Arachnoid Cysts

Arachnoid cysts are "pockets" in the clear, thin covering of the brain called the arachnoid. They are very commonly found in  brain imaging studies.

The fluid that normally surrounds the brain (cerebrospinal fluid, or CSF) can accumulate in these pockets and create an arachnoid cyst.  These cysts are typically found on the outside of the brain and are thought to be present since birth. They can occur almost anywhere on the surface of the brain.
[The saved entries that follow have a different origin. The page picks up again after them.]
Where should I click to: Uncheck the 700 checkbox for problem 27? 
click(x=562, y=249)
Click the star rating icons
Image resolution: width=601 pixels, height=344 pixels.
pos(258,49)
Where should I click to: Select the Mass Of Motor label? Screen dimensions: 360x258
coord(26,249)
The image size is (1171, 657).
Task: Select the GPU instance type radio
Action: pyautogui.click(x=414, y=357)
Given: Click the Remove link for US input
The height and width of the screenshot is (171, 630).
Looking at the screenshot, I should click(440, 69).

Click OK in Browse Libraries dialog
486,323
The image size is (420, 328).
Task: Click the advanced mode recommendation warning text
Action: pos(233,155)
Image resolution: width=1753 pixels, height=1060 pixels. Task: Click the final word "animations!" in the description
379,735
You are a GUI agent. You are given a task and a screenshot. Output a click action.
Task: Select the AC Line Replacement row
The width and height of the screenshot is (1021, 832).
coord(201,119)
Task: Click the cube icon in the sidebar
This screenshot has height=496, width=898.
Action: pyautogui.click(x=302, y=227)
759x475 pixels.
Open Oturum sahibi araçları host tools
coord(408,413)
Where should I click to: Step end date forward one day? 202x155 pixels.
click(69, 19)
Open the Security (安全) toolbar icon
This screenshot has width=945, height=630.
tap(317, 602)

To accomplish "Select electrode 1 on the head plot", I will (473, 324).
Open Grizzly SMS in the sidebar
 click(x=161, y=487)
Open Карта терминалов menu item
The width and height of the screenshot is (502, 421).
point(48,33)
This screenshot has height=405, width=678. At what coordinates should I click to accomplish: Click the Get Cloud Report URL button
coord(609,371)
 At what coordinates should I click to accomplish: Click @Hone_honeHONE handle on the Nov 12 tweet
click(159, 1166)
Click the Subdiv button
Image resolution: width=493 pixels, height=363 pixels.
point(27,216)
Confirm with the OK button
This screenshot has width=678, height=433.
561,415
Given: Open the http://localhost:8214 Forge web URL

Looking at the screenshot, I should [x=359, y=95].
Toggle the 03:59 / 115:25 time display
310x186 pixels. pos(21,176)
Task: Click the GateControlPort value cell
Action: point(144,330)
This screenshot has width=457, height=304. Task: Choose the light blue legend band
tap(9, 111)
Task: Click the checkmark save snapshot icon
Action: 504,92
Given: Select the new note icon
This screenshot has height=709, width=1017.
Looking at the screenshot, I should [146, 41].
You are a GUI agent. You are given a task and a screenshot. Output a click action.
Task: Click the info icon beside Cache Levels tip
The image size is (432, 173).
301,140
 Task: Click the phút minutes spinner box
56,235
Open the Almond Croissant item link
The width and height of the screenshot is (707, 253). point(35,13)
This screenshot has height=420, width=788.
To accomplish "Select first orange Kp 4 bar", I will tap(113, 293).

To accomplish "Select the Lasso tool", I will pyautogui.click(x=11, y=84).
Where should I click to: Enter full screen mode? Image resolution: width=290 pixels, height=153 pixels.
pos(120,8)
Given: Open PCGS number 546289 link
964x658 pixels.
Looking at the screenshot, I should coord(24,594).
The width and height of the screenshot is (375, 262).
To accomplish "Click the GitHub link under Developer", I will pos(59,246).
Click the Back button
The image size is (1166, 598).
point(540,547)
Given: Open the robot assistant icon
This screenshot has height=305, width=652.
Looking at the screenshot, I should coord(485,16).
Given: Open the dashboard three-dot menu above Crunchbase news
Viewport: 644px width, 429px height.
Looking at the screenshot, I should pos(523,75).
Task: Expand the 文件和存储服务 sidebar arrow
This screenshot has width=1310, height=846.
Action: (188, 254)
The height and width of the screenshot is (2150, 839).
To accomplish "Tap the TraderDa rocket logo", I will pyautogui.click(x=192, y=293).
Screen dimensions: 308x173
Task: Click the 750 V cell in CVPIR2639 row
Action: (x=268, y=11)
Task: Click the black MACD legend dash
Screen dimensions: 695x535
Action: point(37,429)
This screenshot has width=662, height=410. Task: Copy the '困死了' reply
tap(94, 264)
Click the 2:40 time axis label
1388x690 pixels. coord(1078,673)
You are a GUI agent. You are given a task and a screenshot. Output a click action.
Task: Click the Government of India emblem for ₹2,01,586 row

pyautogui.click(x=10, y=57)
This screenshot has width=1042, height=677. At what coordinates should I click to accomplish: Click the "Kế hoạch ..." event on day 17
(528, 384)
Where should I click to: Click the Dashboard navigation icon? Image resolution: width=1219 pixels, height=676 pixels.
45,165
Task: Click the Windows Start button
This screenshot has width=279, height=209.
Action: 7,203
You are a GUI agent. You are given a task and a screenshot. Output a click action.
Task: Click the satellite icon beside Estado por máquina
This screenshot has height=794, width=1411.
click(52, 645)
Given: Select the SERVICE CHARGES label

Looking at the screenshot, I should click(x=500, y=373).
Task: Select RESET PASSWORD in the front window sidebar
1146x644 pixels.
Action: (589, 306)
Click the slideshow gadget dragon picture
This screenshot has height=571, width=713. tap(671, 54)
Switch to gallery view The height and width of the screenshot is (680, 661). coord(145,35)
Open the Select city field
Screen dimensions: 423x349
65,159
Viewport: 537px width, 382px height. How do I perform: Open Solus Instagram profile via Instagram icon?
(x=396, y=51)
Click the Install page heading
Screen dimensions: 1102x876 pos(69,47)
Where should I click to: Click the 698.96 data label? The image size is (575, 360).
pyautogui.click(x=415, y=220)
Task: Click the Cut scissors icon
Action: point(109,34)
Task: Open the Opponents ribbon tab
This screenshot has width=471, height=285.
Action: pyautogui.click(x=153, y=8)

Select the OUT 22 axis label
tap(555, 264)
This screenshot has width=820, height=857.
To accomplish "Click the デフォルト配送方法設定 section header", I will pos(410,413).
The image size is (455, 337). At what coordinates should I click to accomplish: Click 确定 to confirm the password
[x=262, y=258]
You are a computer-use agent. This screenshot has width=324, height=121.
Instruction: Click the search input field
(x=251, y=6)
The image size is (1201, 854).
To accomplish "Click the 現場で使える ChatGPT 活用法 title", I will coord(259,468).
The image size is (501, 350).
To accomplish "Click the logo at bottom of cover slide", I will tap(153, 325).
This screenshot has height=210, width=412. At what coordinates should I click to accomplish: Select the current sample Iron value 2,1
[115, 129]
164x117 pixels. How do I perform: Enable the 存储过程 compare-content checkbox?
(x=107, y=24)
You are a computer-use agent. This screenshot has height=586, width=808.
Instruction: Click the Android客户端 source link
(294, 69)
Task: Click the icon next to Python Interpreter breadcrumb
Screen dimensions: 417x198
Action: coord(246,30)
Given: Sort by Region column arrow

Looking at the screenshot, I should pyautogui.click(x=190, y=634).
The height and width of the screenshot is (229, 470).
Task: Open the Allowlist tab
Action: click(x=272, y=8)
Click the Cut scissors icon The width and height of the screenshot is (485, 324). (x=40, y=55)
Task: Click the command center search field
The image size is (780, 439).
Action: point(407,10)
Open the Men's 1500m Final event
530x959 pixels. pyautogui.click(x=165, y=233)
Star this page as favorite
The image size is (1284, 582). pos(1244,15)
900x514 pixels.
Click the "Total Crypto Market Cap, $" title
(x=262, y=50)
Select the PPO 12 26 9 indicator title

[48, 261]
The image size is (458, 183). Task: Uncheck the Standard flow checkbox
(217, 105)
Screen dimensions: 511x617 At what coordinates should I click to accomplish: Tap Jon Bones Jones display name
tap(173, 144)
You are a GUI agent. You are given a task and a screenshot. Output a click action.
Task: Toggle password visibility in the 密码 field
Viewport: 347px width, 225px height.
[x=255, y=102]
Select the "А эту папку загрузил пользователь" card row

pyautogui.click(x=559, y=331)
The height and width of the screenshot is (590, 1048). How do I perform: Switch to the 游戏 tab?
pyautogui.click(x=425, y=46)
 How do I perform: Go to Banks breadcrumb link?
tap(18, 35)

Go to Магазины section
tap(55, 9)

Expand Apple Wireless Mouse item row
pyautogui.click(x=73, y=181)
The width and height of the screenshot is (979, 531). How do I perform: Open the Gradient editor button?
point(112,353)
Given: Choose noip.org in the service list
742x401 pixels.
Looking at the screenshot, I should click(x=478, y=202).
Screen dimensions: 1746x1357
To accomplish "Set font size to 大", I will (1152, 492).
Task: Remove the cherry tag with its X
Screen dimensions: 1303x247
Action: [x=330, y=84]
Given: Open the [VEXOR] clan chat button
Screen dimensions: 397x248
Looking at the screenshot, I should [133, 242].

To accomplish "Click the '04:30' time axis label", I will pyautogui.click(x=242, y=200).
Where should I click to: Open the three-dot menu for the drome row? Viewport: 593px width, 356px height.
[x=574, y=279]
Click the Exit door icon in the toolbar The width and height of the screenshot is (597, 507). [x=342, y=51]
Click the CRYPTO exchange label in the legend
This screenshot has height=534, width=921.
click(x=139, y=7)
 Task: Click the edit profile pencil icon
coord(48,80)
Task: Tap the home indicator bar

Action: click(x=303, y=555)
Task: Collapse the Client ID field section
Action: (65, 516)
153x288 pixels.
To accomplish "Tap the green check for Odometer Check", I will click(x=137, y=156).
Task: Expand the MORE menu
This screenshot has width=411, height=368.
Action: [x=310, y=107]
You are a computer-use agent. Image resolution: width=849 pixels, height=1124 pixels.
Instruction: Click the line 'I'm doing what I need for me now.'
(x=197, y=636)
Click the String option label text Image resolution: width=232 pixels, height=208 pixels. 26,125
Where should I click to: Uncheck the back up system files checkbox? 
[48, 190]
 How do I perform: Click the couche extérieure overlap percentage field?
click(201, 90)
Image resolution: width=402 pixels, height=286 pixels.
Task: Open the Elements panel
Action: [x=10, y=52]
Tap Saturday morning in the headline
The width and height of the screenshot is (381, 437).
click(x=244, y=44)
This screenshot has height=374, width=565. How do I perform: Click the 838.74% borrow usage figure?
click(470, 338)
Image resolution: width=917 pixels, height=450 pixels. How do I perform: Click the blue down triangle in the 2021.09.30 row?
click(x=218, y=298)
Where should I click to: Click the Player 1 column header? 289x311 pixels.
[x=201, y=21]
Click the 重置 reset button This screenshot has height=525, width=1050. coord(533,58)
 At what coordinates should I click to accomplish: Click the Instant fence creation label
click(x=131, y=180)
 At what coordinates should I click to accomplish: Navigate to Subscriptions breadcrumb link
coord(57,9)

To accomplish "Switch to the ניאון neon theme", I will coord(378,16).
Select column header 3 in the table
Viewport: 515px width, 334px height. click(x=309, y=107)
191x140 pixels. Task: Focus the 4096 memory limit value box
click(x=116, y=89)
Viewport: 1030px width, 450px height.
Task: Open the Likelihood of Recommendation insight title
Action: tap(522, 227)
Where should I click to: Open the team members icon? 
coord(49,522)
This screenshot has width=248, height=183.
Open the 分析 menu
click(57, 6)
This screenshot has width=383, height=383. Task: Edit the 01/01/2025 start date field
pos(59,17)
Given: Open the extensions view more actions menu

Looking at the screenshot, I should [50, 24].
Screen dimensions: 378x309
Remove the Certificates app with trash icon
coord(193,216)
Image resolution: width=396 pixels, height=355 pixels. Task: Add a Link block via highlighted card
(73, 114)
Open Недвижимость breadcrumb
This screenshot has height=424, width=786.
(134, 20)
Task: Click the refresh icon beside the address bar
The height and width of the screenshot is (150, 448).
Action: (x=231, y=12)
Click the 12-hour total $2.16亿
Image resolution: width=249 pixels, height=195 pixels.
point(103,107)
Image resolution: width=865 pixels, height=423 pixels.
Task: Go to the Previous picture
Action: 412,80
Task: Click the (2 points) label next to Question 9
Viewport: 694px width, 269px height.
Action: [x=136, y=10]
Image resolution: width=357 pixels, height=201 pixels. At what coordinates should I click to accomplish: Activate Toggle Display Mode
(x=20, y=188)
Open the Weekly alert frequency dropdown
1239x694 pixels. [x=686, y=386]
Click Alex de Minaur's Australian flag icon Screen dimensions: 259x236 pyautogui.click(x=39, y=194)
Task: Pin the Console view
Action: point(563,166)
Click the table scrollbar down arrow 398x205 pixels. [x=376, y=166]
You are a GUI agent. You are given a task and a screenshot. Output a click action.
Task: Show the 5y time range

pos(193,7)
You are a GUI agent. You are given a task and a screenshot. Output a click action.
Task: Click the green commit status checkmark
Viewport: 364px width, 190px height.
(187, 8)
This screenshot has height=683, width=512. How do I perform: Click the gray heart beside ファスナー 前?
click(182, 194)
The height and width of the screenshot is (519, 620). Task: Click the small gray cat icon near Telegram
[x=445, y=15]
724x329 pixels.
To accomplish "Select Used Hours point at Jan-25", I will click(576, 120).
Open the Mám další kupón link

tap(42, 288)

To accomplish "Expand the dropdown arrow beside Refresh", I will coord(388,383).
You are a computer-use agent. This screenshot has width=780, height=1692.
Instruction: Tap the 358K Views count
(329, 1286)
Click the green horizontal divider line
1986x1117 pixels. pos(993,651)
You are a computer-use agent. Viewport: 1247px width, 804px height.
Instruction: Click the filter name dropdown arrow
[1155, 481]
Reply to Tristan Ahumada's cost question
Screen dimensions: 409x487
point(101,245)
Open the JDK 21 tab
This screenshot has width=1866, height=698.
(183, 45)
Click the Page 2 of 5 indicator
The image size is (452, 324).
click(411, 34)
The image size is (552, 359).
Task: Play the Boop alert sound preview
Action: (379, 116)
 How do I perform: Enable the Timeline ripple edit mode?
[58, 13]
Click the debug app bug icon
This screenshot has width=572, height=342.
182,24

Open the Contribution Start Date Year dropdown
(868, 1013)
An MRI scan showing the location of an arachnoid cyst in the brain
An MRI scan showing the location of an arachnoid cyst in the brain

Although the symptoms can vary depending on where the cyst is, the most common symptoms are:

  • Headaches
  • Nausea or vomiting
  • Seizures
  • Large or unusual size of the head
  • Developmental delay
  • Weakness on one side of the body


Arachnoid cysts are usually discovered "incidentally" (or by accident) when brain images are performed for another reason with computed tomography (CT or CAT scan) or magnetic resonance imaging (MRI), such as after a trauma. Sometimes further imaging, such as a more detailed MRI scan, is needed to make sure that the cyst is not a brain tumor.


When someone has no problems related to the arachnoid cyst, surgery is usually not recommended. Patients are usually seen back for a follow-up and for repeat MRI studies to make sure the arachnoid cyst is not getting bigger or causing any problems that might require surgery.


Surgery is usually done on patients who have symptoms from compression of the brain by the cyst or if the cyst is getting larger on imaging studies.

The goal of surgery is to drain the fluid from the cyst. Surgical options include placing a catheter into the cyst and draining the cyst fluid into another body cavity (shunting) or opening the cyst up directly and draining the fluid into the space surrounding the brain (craniotomy for fenestration). Your neurosurgeon will work with you to determine which option would be recommended for your child.

Surgery usually takes between two and four hours. After the operation, children usually stay in the hospital for two to four days. Most children can resume regular activities, including school, approximately two weeks after surgery. High-risk activities, including contact sports, are usually restricted for three months after surgery.